Increased flux of glucose through the hexosamine biosynthetic pathway (HSP) is believed to mediate hyperglycemia-induced insulin resistance in diabetes. The end product of the HSP, UDP-β-N-acetylglucosamine (GlcNAc), is a donor sugar nucleotide for complex glycosylation in the secretory pathway and for O-linked GlcNAc (O-GlcNAc) addition to nucleocytoplasmic proteins. Cycling of the O-GlcNAc posttranslational modification was blocked by pharmacological inhibition of O-GlcNAcase, the enzyme that catalyzes O-GlcNAc removal from proteins, with O-(2-acetamido-2-deoxy-D-glucopyranosylidene)amino-N-phenylcarbamate (PUGNAc). PUGNAc treatment increased levels of O-GlcNAc and caused insulin resistance in 3T3-L1 adipocytes.
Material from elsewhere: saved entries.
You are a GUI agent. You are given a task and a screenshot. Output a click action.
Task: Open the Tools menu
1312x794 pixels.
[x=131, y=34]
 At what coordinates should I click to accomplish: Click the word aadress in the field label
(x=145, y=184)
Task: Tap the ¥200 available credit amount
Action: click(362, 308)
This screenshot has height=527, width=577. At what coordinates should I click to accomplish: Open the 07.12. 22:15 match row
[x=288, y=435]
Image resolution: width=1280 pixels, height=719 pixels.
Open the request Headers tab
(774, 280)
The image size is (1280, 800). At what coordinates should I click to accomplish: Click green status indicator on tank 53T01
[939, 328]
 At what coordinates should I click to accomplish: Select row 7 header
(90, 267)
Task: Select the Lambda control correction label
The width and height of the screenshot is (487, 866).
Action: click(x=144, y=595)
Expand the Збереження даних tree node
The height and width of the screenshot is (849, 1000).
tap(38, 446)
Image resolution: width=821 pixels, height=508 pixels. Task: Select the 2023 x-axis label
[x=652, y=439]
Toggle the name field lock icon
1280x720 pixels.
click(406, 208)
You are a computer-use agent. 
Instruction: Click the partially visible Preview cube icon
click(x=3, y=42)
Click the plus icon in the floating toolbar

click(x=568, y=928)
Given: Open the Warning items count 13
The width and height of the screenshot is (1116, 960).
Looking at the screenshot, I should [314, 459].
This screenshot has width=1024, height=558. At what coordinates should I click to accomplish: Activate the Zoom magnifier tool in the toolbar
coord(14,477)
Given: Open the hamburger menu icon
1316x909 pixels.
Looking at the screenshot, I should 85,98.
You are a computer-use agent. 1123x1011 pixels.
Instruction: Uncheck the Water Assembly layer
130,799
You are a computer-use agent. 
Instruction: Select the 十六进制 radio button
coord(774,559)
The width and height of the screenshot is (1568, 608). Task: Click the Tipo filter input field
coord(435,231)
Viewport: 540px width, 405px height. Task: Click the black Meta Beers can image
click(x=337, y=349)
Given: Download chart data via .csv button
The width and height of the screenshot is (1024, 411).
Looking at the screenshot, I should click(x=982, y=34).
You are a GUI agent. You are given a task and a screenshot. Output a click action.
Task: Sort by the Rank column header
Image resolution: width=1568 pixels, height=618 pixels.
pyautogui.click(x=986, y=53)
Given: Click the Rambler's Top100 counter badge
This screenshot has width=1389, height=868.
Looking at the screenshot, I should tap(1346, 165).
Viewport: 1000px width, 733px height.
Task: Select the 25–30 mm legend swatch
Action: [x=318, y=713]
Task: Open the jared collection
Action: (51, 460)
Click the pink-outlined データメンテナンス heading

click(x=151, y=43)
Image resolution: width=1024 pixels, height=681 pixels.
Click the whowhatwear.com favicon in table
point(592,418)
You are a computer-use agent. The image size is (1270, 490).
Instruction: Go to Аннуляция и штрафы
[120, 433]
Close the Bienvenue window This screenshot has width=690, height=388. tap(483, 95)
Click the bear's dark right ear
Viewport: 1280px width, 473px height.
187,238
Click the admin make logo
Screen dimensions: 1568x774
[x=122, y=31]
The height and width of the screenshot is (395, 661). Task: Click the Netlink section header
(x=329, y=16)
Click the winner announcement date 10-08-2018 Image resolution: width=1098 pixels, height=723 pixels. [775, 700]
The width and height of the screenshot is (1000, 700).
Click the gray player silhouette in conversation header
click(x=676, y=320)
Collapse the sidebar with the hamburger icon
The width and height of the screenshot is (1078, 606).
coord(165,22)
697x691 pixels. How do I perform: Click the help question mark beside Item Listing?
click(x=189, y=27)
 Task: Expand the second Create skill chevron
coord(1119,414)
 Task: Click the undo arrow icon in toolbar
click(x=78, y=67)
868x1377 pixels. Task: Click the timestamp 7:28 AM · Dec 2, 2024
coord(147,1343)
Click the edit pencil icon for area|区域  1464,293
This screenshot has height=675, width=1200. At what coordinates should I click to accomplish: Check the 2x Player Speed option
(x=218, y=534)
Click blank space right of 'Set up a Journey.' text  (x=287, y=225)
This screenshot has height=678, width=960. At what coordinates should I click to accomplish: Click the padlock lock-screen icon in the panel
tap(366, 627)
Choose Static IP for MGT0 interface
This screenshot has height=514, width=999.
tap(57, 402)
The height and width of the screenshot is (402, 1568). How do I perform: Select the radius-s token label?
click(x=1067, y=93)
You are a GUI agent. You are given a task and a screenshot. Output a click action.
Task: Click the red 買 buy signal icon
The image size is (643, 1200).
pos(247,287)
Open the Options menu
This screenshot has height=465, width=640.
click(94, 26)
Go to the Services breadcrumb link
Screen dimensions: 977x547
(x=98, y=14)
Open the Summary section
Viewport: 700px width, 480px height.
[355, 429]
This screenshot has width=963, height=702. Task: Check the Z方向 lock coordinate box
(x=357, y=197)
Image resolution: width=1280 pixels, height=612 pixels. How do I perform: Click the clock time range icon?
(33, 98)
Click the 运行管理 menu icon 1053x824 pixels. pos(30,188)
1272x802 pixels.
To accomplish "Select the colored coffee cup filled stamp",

Insulin resistance induced through the HSP by glucosamine and chronic insulin treatment correlated with increased O-GlcNAc levels on nucleocytoplasmic proteins. Whereas insulin receptor autophosphorylation and insulin receptor substrate 2 tyrosine phosphorylation were not affected by PUGNAc inhibition of O-GlcNAcase, downstream phosphorylation of Akt at Thr-308 and glycogen synthase kinase 3β at Ser-9 was inhibited. PUGNAc-induced insulin resistance was associated with increased O-GlcNAc modification of several proteins including insulin receptor substrate 1 and β-catenin, two important effectors of insulin signaling. These results suggest that elevation of O-GlcNAc levels attenuate insulin signaling and contribute to the mechanism by which increased flux through the HSP leads to insulin resistance in adipocytes.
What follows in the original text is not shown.